Как все помнят, «Накануне» была сменовеховская газета, выходившая в Берлине под редакцией Алексея Толстого. Толстого я еще не видал, и никаких предложений от него не получал. Мне показалось странно, что Горький так забегает вперед. Приехав к нему, я все понял: по отношению к советскому правительству он оказался настроен еще менее сочувственно, чем я. Подробно расспрашивая о петербургских писателях, преимущественно о молодежи, чуть ли не по поводу каждого прибавлял: «Эх, хорошо бы его сюда вызволить!»

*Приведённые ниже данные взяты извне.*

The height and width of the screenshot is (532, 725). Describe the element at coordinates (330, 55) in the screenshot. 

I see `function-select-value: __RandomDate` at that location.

В сентябре месяце, когда Каменев и Зиновьев разгромили литературные организации Москвы и Петербурга и устроили знаменитую высылку писателей заграницу, он сказал, что, конечно, высланным здесь будет лучше, но Каменева и Зиновьева ругал последними словами. И вдруг прибавил, что было бы хорошо, если бы я написал об этом, попутно упомянув о провокации Зиновьева в Кронштадтской истории. На мой удивленный вопрос — где же написать? — он ответил: «Да хотя бы в „Голосе России“. Бездарная газета, но порядочная». После некоторых колебаний я статью написал и напечатал. Так, под прямым воздействием Горького, началось мое, сперва тайное, под псевдонимом, участие в эмигрантской печати.